Pubic lice, or Pthirus pubis, is an obligate ectoparasite of humanoids, which has affected Humans for over 3 million years. McCoy mentions that he helped to smuggle a Platonian off-world at one point, and later treated him for what is colloquially known as "a case of the crabs." Not long after that, the Enterprise was visited by a Scalosian ship, demanding some of their male crew members to expand their breeding population. According to McCoy's notes, J had an inventive solution to the problem, and also his own "case of the crabs."2 More recent contact with the Scalosians has led to the discovery that pubic lice, while unknown before their contact with Starfleet, are now endemic among their population. The simplest explanation would be that J shared his genetic material in the traditional way, and in so doing, shared his pubic lice.
While the form of Andorian shingles that causes eyeball bleeding has long been known to be transmissible between Andorians and humans through casual contact, the sexually-transmitted form was long believed to appear only in Andorians8. The work of physicians T'Preen and Origula described the first human patient with this form of the disease as having an allergy to Melvaran mud fleas and Retinax V, and showing a dermatomal pattern of rash in S2 (see Figure 2 and Figure 3, the areas in purple, for reference)8. Dr. McCoy described the same rash in his patient J, though his language, as was his wont, was a great deal more colorful2.
It is evident from the presented information that more research on the sexual conduct of Starfleet is essential. How many of their personnel are potentially super-sharers like patient J? How much suffering could be prevented by arming them not only with contraceptive injections, but with vaccines that could protect against sexually-transmitted diseases? We just don't know.
1 Lehrer, Tom. "I Got It From Agnes." Songs & More Songs by Tom Lehrer, 1997.
2 McCoy, Leonard, MD. They're really making me do this. Starfleet. Retrieved 2403.5.
3 Derrick, E.H. "Q" fever a new fever entity: clinical features. diagnosis, and laboratory investigation.
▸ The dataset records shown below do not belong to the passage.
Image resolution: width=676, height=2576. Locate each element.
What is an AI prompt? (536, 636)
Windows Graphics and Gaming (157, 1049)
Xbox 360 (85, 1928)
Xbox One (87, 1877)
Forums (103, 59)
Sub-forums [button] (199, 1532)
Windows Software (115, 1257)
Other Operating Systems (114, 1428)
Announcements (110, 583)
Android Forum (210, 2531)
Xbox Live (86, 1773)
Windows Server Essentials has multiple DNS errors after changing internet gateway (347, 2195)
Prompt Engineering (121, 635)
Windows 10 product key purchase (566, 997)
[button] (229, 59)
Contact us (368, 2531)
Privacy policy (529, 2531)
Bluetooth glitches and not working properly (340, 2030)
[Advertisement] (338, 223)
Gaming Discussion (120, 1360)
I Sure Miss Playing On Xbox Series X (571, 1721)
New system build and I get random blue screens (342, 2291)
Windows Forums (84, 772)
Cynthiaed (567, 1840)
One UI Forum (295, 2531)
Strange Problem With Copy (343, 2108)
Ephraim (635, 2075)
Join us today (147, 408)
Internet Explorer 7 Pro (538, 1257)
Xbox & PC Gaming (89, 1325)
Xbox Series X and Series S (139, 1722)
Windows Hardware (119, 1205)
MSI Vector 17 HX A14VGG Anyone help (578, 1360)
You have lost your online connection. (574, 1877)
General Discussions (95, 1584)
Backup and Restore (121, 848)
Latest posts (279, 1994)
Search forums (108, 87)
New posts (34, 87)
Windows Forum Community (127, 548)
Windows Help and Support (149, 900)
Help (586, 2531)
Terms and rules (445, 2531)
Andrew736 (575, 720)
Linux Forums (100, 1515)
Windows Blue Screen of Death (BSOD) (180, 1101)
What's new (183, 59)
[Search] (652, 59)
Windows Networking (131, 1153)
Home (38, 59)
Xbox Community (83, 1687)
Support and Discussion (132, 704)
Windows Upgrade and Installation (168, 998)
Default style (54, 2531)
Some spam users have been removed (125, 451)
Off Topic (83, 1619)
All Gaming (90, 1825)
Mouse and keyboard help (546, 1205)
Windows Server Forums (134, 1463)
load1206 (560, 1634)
Medical Journal of Australia. 1937; 11:281-299.
4 see Sexually Transmitted Diseases, 49th ed. McGraw Hill Professional. 2401. pp. 689–698. for description
5 see the Galactic Health Institute's page on Gonorrhea
6 see the Galactic Health Institute's page on Chlamydia
7 Rapini, Ronald P.; Bolognia, Jean L.; Jorizzo, Joseph L. (2007). Dermatology: 2-Volume Set. St. Louis: Mosby.
8 T'Preen, Origula. (2368). "Antigenic and biologic differences in herpesvirus andorianus.". Progress in Medical Virology 1000: 110–59.